→ TASK STATEMENT
Output nothing except the lines from the one containing "Given: Click the 山西省财政厅 badge beside the logo" through the final line of the data, both included, typed exactly, minus the pictures.

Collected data
.....

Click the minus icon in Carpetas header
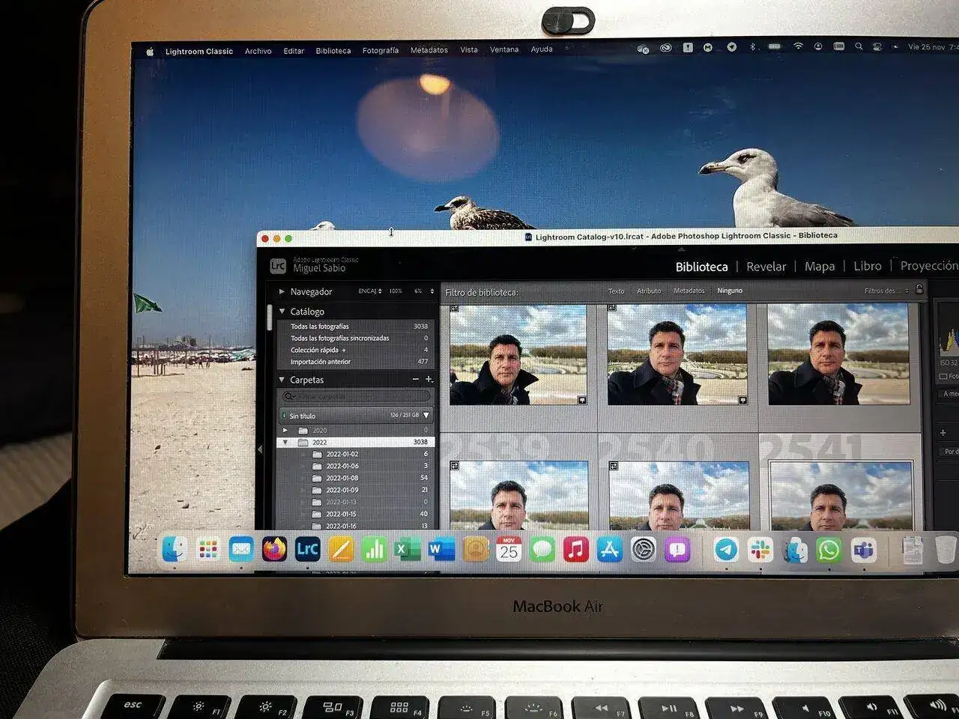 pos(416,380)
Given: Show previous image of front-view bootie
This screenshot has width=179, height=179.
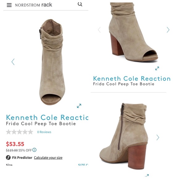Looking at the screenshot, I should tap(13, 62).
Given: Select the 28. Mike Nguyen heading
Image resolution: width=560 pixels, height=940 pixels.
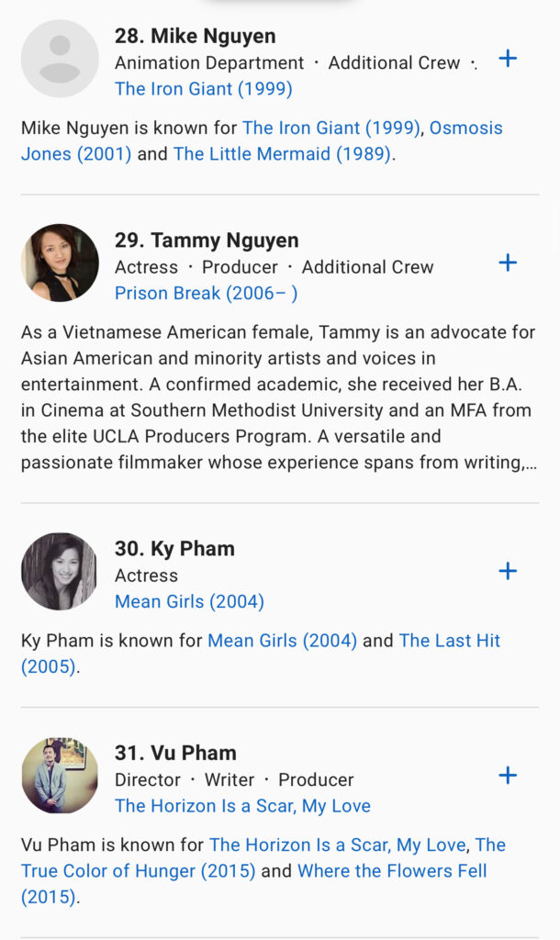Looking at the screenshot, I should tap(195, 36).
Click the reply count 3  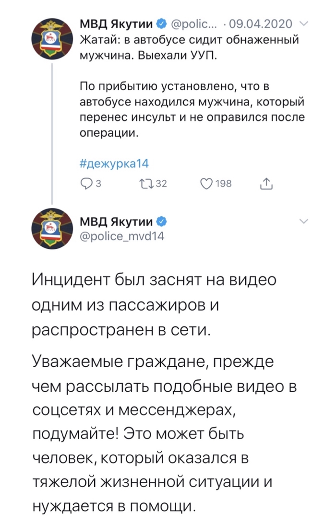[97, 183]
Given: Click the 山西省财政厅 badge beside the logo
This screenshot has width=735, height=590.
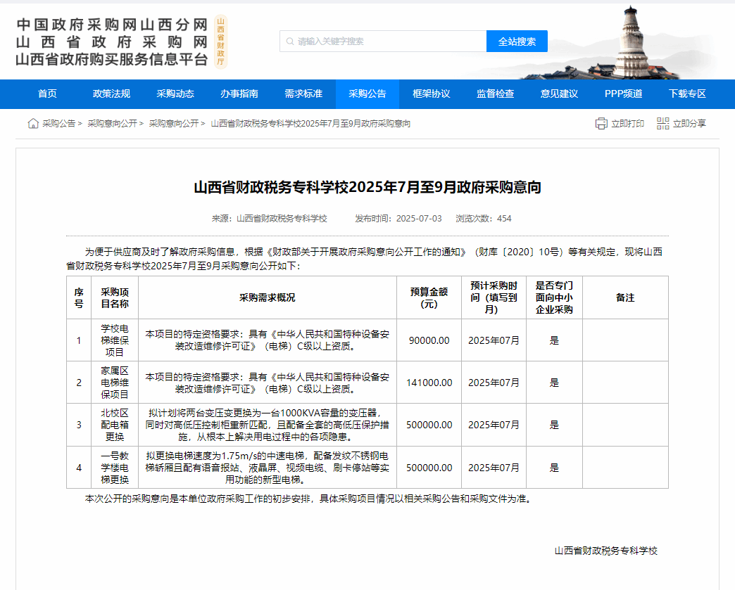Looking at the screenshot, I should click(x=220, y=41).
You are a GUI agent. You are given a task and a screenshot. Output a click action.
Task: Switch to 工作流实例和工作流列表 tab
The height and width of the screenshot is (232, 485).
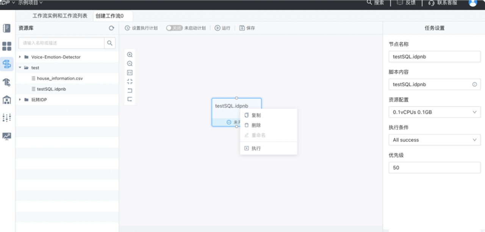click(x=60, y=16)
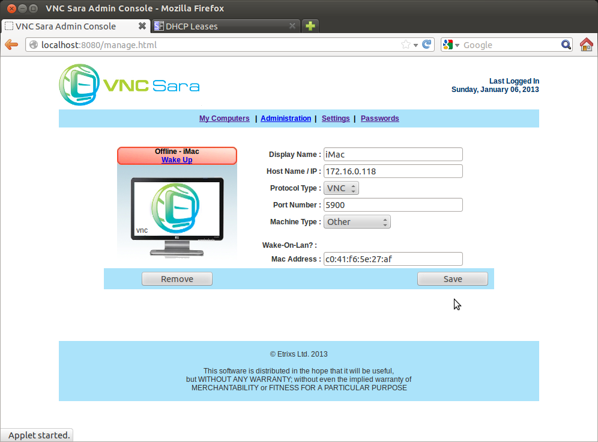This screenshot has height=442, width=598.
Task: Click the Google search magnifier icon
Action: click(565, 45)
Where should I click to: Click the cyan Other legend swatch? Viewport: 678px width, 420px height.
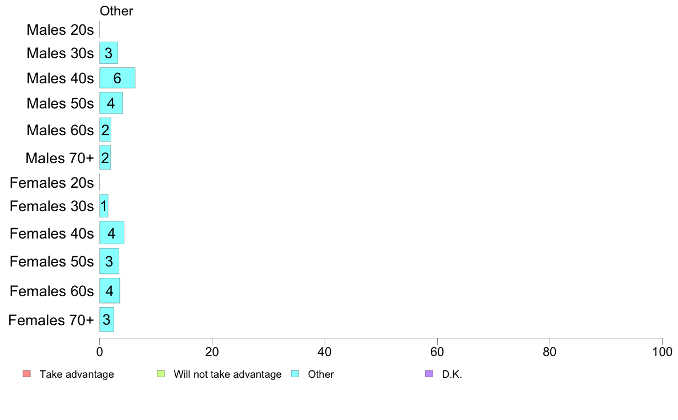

.....

→ RESULT
Given: Click the 山西省财政厅 badge beside the logo
This screenshot has width=735, height=590.
Looking at the screenshot, I should click(x=220, y=41).
You are a GUI agent. You are given a task and a screenshot. Output a click action.
Task: Switch to 工作流实例和工作流列表 tab
The height and width of the screenshot is (232, 485).
click(x=60, y=16)
This screenshot has height=442, width=598.
Task: Click the Google search magnifier icon
Action: click(565, 45)
Where should I click to: Click the cyan Other legend swatch? Viewport: 678px width, 420px height.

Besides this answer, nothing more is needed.